Non riesce a sentirsi felice per i suoi trionfi, né si sente stimato anche se lo è. Per lui, è il suo falso sé che lo ha raggiunto o che viene valutato. Con questo, segna una rottura con se stesso e con il mondo. Il suo vero sé è confinato, fantasticando e vivendo un malessere che non arriva mai a comprendere da solo.

C'è davvero un io?

La teoria di Winnicott potrebbe aggiungere un interessante dibattito sulla reale esistenza di "me". Per poter esistere un "falso sé" deve prima essere un "io". Dal Psicologia BudisPuoi iniziare una conversazione molto interessante con il "falso sé" di Winnicott. In sostanza, la psicologia buddista afferma che nulla esiste poiché crediamo che esista. Questo corrisponde al concetto di vacuità.

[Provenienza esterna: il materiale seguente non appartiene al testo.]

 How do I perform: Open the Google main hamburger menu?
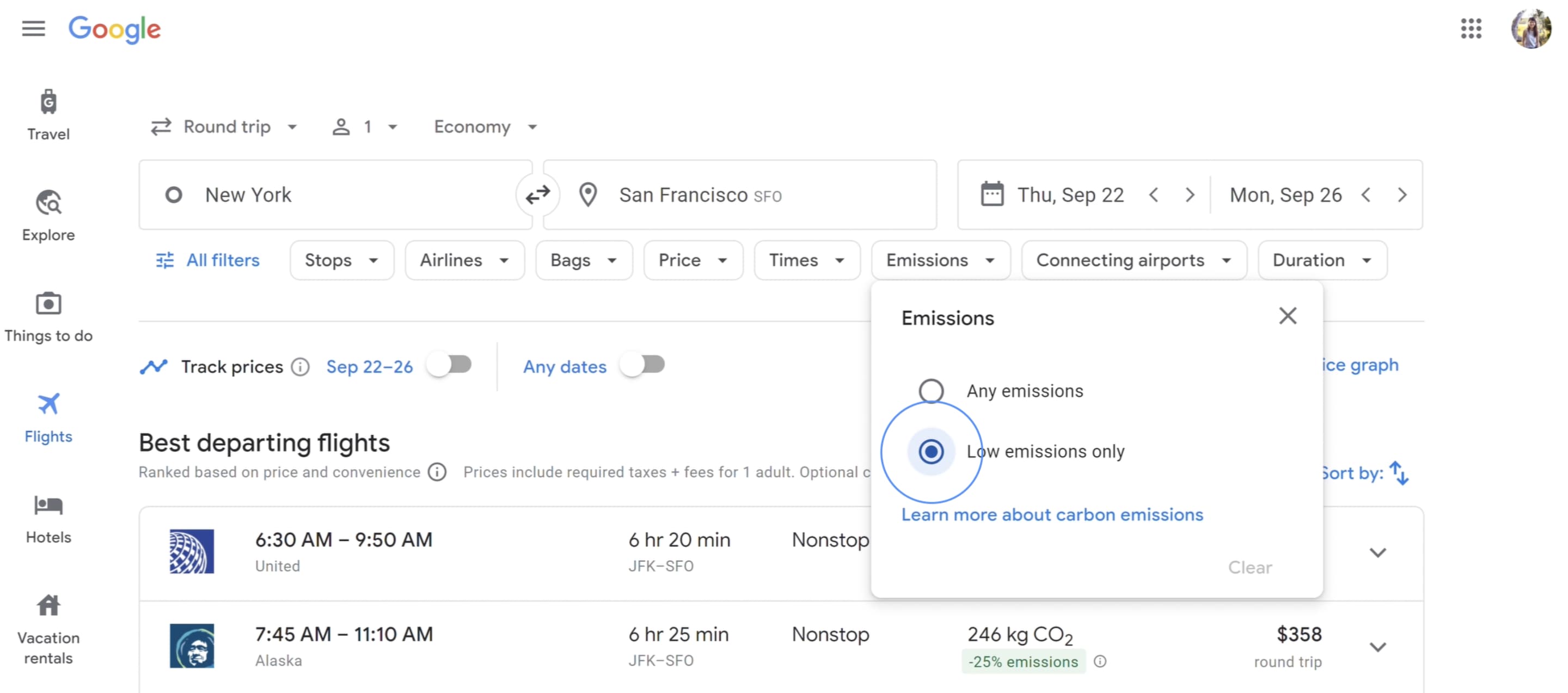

Tendiamo a comprendere l'io come entità statica e immutabile con il passare del tempo. Identifichiamo e ci aggrappiamo al sé per paura della perdita dell'identità. Tuttavia, tutto cambia, incluso il nostro "io". Pertanto, il nostro "io" di un anno fa non sarebbe lo stesso dell'io di oggi. Quindi, l'esistenza di un sé è lì, ma io il modo in cui crediamo. Winnicott afferma che l'individuo è capace di falsificare il sé, quindi, secondo la sua teoria, una persona avrebbe il potere di cambiare l'io. Questo aspetto è rilevante perché, insieme alla psicologia buddista, sostiene la teoria di un "Io" mutevole e non statico.

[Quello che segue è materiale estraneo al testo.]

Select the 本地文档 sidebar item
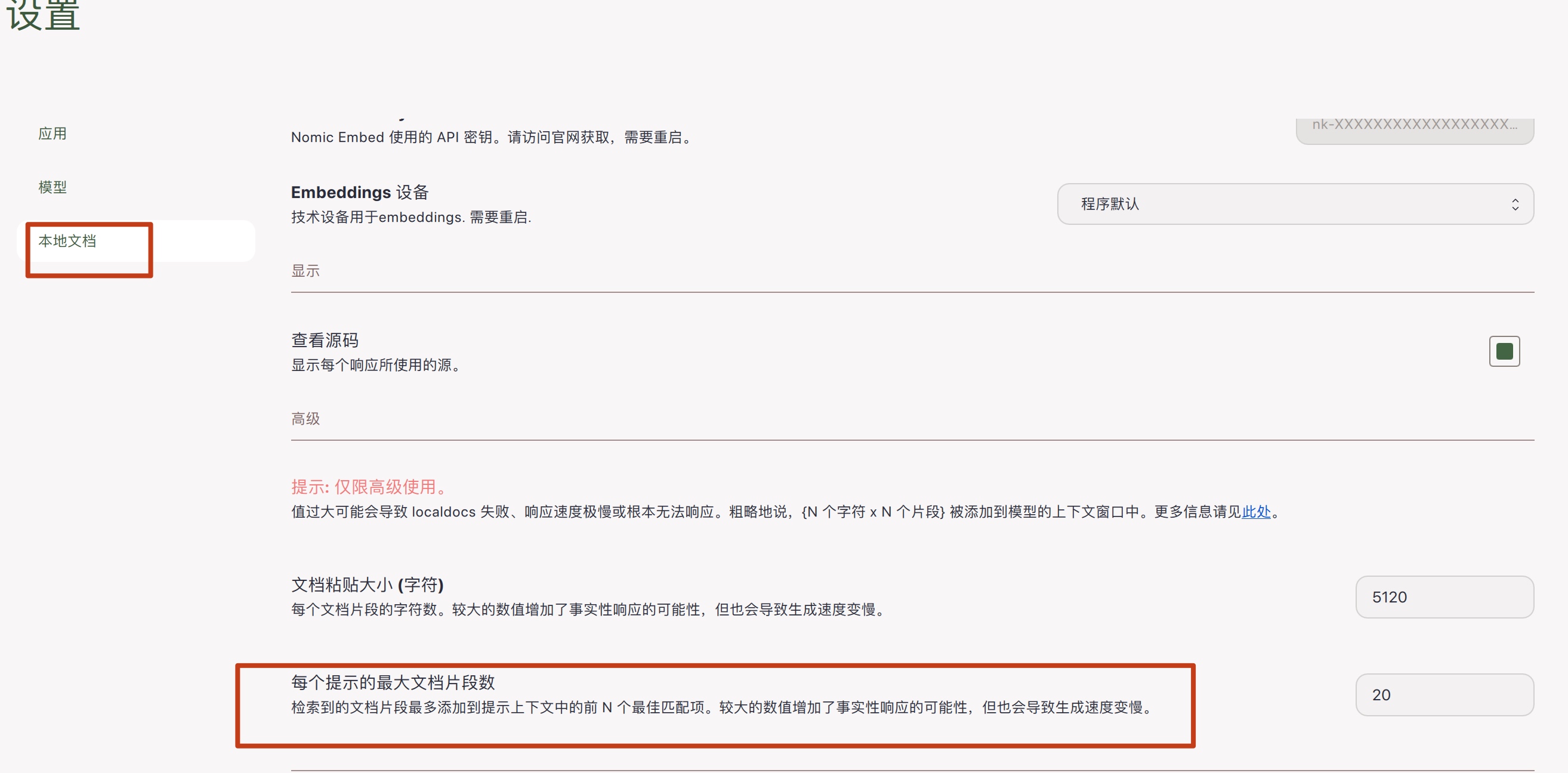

L'io di Winnicott potrebbe essere visto, in ultima analisi, come un "Io" socialmente atteso. Come l'io che predomina ai giorni nostri. Costruiamo un "io" che si adatta, ma ci sentiamo identificati con esso? Il nostro "io" è corretto, ma osserviamo tutto con la distanza perché non crediamo di essere noi stessi. Con il quale, dalla psicologia buddista possiamo approfondire questa teoria da un altro punto di vista e adattarla a noi per cercare di trovare quel "me" reale e mutevole e sapere chi siamo veramente.